Trio

Faire un pique-nique

Nous uti­li­sons tous les jours des expres­sions sans connaître leur ori­gine ni même par­fois leur sens exact. Grâce au Petit Lubric illus­tré, sachons mieux de quoi l’on parle.

«Le Moyen Age pra­ti­quait déjà les ‟déjeu­ners sur l’herbeˮ, explique Claude Dune­ton dans l’indispensable La Puce à l’oreille. Pour­tant ce n’est pas de ces fêtes en plein air qu’est venue la notion de pique-nique, pas plus que le mot». Le pique-nique, nous apprend le Lit­tré, est «un repas de plai­sir où cha­cun paye son écot, et qui se fait soit en payant sa quote-part d’une dépense de plai­sir, soit en appor­tant cha­cun son plat dans la mai­son où on se réunit». Claude Dune­ton pré­cise que «les pre­miers pique-niques, à la fin du XVIIe siècle, se fai­saient aus­si bien au jar­din que chez un par­ti­cu­lier, et même à l’auberge! (…) Le dic­tion­naire de Bloch & Wart­burg donne la pre­mière attes­ta­tion de pique-nique en 1694, avec cette expli­ca­tion: ‟Com­po­sé du verbe piquer au sens de «pico­rer», et de nique «chose sans valeur, moque­rie», for­ma­tion favo­ri­sée par la rime.ˮ»

Illustrons l’expression

Trio
Voi­là deux copines qui adorent pique-niquer.

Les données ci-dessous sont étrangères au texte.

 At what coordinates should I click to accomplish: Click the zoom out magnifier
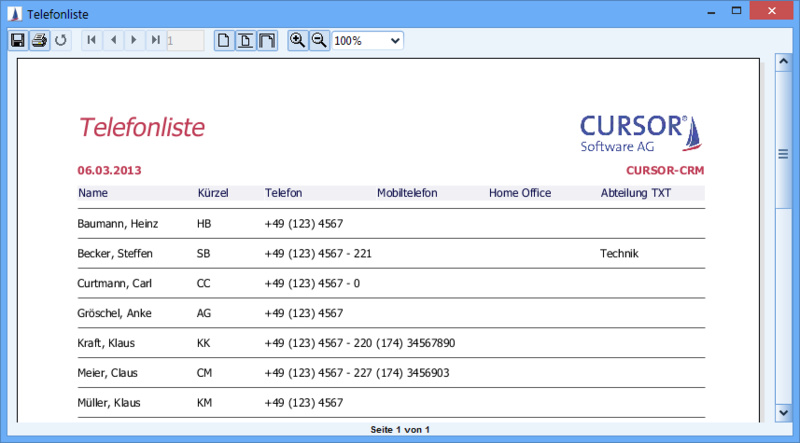click(x=318, y=41)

Odile et Clo­tilde sont les deux meilleures amies du monde. L’été, elles aiment se mettre nues dans les sous-bois, à l’orée des champs, pour jouer à cache-cache avec les rayons du soleil. Elles aiment s’étendre sur la mousse, écar­ter les jambes et les fesses, fris­son­ner de désir, faire dur­cir les pointes de leurs seins en les arro­sant de l’eau fraîche du ruis­seau. Et puis, par­fois, elles ont envie d’une bite, alors elles orga­nisent un pique-nique. Odile apporte la cou­ver­ture et Clo­tilde un voi­sin ou un cou­sin, un jeune ouvrier trou­vé sur un chan­tier, Ita­lien à moi­tié Armé­nien, qu’importe, pour­vu qu’il soit dégour­di, gour­mand, bon amant, avec un bon coup de reins, char­mant. Alors elles le dégustent, salivent, le che­vauchent. Elles se l’enfilent, le sucent, le titillent. Elles n’en font qu’à leur tête, tête à queue, le tètent. Elles jouissent de lui, sur lui, lui­santes de foutre et de cyprine, usant de sa pine. Elles s’embrassent, l’embrassent, s’embrasent. Ce gar­çon, toute la jour­née elles le picorent, elles le niquent. Il arrive qu’ensuite leur pique-nique les demande en mariage. Elles éclatent alors de rire, lui expli­quant qu’elles n’ont besoin ni d’un mari ni même d’un concu­bin, que la conju­ga­li­té est une sour­noise pri­son, qu’elles sont et veulent res­ter libres. Ensuite, elles rentrent chez elles se faire un bon plat de spa­ghet­ti alle von­gole.